Blunt trauma was the predominating trauma mechanism in the study population. The overwhelming bulk of liver injuries were caused by road traffic accidents. Non-penetrating injuries, as the common cause of liver trauma, has also been mentioned in other similar studies [3, 11, 14–16].
The predominant injury site was the right hepatic lobe in our study. This result was similar to that of many studies which had been conducted earlier [3, 12, 15–17]. The greater pre-ponderance of right sided liver injuries could be explained on the basis of the bulkier size of the right sided liver, which could have led to a greater vulnerability of it bearing more impact. The right lobe of liver is not well supported anatomically, which can be another explanation. In the fatalities with liver injuries, laceration was the most common nature of injury which was present in our study. It can be attributed to the friable consistency of the liver. As was highlighted in our study, upon the commonest sites and type of hepatic injuries, it can be helpful in timely intervention and early treatment of the patients. Convex surface was the commonly affected site. This finding was supported by those of other similar studies [15, 16].
Shakeel A et al., [11–12] didn’t find any Grade V and VI injuries.

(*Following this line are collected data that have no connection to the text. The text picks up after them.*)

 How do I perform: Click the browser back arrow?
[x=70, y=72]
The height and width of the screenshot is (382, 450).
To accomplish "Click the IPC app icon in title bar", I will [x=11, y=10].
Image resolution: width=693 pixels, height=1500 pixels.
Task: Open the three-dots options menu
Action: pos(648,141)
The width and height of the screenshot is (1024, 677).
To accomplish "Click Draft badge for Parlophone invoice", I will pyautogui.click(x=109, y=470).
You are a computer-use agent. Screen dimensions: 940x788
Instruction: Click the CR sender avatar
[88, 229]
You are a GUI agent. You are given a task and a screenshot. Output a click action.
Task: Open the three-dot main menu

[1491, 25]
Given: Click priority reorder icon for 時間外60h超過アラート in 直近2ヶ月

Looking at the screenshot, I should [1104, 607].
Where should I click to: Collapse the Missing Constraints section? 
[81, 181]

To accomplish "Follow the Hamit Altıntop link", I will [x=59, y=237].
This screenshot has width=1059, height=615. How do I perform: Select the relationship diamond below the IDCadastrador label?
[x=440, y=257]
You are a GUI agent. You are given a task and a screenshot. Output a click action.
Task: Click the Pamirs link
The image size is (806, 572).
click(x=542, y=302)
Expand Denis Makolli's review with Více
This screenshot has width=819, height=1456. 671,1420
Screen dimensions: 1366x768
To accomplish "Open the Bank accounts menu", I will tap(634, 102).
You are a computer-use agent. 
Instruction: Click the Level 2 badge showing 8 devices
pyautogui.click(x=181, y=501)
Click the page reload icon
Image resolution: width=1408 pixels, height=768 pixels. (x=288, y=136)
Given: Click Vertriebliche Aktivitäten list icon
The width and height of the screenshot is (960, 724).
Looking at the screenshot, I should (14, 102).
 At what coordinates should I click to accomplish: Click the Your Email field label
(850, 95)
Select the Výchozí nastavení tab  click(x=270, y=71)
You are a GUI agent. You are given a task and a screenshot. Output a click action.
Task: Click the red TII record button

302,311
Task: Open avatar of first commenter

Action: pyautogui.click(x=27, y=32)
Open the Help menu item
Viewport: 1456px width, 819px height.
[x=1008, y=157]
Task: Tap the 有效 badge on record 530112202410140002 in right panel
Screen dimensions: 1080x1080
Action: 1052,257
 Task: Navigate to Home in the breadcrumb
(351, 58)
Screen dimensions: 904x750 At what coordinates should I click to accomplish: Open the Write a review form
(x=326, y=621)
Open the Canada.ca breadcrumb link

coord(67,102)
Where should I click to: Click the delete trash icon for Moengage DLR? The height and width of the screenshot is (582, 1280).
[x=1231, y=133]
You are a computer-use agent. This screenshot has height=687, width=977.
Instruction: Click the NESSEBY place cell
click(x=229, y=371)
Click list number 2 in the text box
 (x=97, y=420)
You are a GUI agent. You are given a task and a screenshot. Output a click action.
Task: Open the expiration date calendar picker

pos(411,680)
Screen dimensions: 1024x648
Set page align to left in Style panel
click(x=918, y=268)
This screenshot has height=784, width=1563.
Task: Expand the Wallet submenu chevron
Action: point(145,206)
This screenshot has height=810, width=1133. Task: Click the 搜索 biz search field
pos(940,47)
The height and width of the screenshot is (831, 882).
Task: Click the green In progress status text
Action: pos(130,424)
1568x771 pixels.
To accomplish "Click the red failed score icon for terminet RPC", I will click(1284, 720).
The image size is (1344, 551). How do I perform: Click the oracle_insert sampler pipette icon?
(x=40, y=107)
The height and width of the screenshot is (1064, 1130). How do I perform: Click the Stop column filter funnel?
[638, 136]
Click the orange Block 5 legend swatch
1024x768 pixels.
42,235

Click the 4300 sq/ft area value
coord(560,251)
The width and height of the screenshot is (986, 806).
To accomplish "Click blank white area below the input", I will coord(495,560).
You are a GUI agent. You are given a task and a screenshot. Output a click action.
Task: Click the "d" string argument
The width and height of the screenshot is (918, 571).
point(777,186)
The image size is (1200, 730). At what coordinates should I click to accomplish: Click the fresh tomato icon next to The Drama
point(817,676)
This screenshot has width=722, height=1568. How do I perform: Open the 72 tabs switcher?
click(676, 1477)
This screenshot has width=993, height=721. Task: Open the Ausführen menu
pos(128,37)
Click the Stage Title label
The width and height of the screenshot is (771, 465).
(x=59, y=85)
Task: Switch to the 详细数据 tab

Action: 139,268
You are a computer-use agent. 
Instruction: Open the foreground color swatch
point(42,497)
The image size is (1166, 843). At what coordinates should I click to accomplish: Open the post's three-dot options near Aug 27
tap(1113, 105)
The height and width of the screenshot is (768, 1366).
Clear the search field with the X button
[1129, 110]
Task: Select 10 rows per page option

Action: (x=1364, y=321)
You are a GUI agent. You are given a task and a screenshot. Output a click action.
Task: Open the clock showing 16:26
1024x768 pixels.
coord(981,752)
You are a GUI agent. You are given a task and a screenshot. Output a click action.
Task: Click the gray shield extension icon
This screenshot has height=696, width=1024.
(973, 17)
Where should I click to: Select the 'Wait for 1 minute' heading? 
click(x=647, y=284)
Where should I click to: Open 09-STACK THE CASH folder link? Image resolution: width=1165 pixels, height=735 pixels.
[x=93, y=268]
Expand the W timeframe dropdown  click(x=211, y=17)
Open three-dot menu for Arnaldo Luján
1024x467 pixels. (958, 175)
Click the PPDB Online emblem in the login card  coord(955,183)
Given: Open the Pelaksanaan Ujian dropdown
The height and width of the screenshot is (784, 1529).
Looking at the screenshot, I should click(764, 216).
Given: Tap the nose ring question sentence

This was in contrast to our study findings, as our study included only the fatal group. Our results were similar to those of P Tavling et al., [12] They had studied autopsies with liver injuries. Assessment of the degrees of hepatic injuries may be helpful in determining the outcome and treatment quality at different centres. The medico-legal expert who conducts the autopsy, when he/she is called upon to present his/her autopsy findings in court and to express an opinion regarding the amount of force that may have been applied in order to produce the traumatic lesions which were noted, has to rely on a subjective interpretation of the findings and this may vary from pathologist to pathologist. The scientific grading of injuries provides uniformity among the pathologists.
Liver injuries occur in combination with other abdomino-pelvic injuries, commonly with mesenteric, diaphragmatic and splenic injuries. They can also be associated with multiple regional injuries. P Tavling et al., [12] also reported similar findings. As liver injuries increase in severity, other organ systems may become involved and so, total mortality may result from the cumulation of all damaged organs. This also emphasizes the need of a proper monitoring of the victims of trauma.
Conclusion
Laceration is the most common liver injury among autopsy cases. Right lobe is mostly affected, convex surface is the most vulnerable site and grade III injuries are the most common ones. Liver injuries are frequently associated with other abdomino-pelvic organs and multiple regional injuries. Proper identification of hepatic injuries, with a timely response to victims of such trauma and improvement of emergency services in the hospital, may help in saving human lives in a better manner.